Normalmente i segnali luminosi percepiti dai nostri occhi generano ed inviano al cervello due immagini distinte che vengono poi fuse in un’unica. Gli occhi sani, ben sincronizzati nei movimenti, inviano al cervello due immagini molto simili tra loro. Se invece i due occhi non si muovono in modo sincrono, come quando i muscoli sono infiammati, le immagini inviate al cervello sono molto diverse tra loro e non vengono facilmente fuse. Ne deriva la percezione di vedere doppio. La diplopia limita molto l’autonomia del paziente. Per risolverla spesso è necessario un intervento chirurgico.
Malattie autoimmuni
Le malattie autoimmuni nascono quando il sistema che produce le nostre difese genera per errore anticorpi diretti contro il nostro organismo. Anche la tiroide può essere il bersaglio di questi attacchi. Ne derivano due tra le più comuni malattie autoimmuni: la Malattia di Graves-Basedow, che causa una eccessiva produzione di ormoni tiroidei, e la Tiroidite di Hashimoto che, al contrario, danneggia il tessuto tiroideo fino a portare alla ridotta produzione di ormoni. L’origine delle malattie autoimmuni non è molto chiara. Spesso si scatenano dopo uno stress in chi ha ereditato un sistema immunitario non perfettamente sano. Ancora meno chiaro è il motivo per cui talvolta la reazione autoimmune non si limita alla tiroide ma coinvolge anche tessuti extra-tiroidei come l’occhio.
Fattori favorenti
Predisposizione genetica e fattori ambientali aumentano il rischio di sviluppare la malattia. Tra i fattori ambientali ci sono innanzitutto sesso e età: sembra che le forme più severe colpiscano uomini di età compresa tra i 65 e i 70 anni. Anche il valore degli anticorpi anti-tiroide è un fattore di enorme rilievo: chi ha una quantità maggiore di anticorpi ha più spesso una malattia che non si limita alla tiroide. Questi fattori non possono essere modificati dal paziente o dal trattamento medico, al contrario di altri due fattori quali il fumo di sigaretta e la funzione tiroidea. I fumatori affetti da malattie autoimmuni della tiroide vengono colpiti più spesso dall’orbitopatia e, soprattutto, rispondono peggio al trattamento medico. La funzione tiroidea è molto importante: se l’ipertiroidismo è mal controllato è più probabile che l’orbitopatia insorga. E’ quindi necessario aiutare il paziente a smettere di fumare e a gestire i farmaci in modo corretto per mantenere la funzione tiroidea più stabile possibile.

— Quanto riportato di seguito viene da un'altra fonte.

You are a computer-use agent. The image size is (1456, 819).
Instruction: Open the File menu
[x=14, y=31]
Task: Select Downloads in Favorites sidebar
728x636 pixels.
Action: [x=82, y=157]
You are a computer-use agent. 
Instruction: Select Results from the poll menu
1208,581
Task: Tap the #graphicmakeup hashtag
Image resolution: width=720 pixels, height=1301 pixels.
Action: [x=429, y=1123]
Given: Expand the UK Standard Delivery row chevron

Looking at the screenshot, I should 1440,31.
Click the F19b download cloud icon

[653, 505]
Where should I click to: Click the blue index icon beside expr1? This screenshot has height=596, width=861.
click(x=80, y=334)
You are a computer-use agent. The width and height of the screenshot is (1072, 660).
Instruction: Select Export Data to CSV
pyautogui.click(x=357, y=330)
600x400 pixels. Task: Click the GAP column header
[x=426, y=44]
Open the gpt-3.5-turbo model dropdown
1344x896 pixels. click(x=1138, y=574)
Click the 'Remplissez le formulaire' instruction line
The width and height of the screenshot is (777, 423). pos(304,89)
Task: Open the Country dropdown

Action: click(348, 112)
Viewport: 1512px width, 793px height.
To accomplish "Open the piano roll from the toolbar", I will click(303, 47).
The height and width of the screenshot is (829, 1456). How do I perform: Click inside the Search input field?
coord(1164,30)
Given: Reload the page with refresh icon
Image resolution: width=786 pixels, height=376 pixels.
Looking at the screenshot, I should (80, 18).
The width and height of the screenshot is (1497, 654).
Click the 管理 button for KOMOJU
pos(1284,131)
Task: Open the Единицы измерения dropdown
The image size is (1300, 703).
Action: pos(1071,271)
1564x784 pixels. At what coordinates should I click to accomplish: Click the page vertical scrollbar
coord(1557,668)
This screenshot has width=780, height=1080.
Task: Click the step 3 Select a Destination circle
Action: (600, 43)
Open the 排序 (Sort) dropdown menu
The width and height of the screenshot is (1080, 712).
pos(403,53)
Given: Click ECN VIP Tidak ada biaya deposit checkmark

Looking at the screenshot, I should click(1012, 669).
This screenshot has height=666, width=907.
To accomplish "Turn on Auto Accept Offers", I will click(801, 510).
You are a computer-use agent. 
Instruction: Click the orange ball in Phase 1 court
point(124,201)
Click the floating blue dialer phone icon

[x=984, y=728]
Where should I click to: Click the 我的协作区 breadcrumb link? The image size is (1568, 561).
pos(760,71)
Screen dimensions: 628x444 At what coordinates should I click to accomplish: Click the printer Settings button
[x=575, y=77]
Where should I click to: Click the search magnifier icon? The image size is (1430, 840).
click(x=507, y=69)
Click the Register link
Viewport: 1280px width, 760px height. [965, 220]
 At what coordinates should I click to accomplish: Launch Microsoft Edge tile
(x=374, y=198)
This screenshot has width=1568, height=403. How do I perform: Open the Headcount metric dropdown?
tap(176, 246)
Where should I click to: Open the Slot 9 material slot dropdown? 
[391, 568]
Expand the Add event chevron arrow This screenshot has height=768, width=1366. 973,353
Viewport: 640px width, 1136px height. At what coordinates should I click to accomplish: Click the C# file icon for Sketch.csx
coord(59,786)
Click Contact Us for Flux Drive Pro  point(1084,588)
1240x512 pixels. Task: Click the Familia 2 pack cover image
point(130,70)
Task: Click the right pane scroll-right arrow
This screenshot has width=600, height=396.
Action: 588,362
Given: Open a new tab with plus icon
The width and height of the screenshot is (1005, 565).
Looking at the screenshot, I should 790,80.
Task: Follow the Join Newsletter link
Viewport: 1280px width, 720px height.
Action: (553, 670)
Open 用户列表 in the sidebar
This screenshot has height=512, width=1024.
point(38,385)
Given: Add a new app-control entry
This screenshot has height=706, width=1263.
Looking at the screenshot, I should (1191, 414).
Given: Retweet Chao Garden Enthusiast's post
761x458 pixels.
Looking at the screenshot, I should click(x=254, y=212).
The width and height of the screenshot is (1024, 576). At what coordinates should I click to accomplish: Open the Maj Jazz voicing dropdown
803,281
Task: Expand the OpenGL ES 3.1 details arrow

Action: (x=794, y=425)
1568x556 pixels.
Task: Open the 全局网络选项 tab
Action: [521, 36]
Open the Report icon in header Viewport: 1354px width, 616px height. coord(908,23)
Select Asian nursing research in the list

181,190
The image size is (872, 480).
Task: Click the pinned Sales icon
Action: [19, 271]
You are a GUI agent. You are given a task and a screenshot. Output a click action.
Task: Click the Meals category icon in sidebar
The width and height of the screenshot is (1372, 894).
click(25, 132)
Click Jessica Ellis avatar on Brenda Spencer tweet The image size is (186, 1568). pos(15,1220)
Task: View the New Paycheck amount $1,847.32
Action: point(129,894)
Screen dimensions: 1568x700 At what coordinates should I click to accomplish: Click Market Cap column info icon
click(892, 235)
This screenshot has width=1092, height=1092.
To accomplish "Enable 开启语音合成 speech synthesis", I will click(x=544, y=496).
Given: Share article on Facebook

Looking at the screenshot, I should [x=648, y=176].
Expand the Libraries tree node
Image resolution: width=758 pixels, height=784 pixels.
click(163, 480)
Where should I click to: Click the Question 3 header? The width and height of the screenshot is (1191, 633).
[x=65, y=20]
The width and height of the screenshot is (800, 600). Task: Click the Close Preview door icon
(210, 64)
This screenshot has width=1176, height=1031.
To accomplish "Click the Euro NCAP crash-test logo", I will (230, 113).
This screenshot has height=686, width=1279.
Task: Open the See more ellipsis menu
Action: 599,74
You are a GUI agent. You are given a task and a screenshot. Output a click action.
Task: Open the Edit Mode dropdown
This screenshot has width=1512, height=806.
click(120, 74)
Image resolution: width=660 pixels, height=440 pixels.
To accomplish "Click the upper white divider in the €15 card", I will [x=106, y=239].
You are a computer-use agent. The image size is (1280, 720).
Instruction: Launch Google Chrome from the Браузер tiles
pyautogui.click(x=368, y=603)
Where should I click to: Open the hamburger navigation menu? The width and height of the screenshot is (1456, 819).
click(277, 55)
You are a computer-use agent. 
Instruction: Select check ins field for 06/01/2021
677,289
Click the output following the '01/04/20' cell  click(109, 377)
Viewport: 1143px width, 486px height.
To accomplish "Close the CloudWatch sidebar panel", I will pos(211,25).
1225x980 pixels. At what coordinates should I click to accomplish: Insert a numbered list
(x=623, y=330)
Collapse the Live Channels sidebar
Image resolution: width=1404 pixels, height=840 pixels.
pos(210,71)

Prevenzione e diagnosi precoce
Un dato positivo è che l’orbitopatia è una malattia che si autolimita. Gli anticorpi che attaccano la tiroide pian piano spariscono e l’infiammazione a livello oculare si risolve. La terapia medica limita l’infiammazione e i conseguenti danni. Il trattamento di riferimento sono farmaci cortisonici somministrati per via endovenosa. Nuovi trattamenti più specifici e con meno effetti collaterali sono già in uso in via sperimentale.
Risolta la fase infiammatoria però, non sempre gli occhi tornano come prima sul piano estetico o funzionale e si rende necessaria la chirurgia. Prevenzione, diagnosi precoce e terapia adeguata servono a limitare al minimo i danni permanenti e il ricorso alla chirurgia. Per un’adeguata gestione della malattia, conclude la Dott.ssa Covelli, è opportuno rivolgersi a centri ospedalieri che garantiscano il lavoro in equipe di endocrinologo, oculista, ortottista e chirurgo.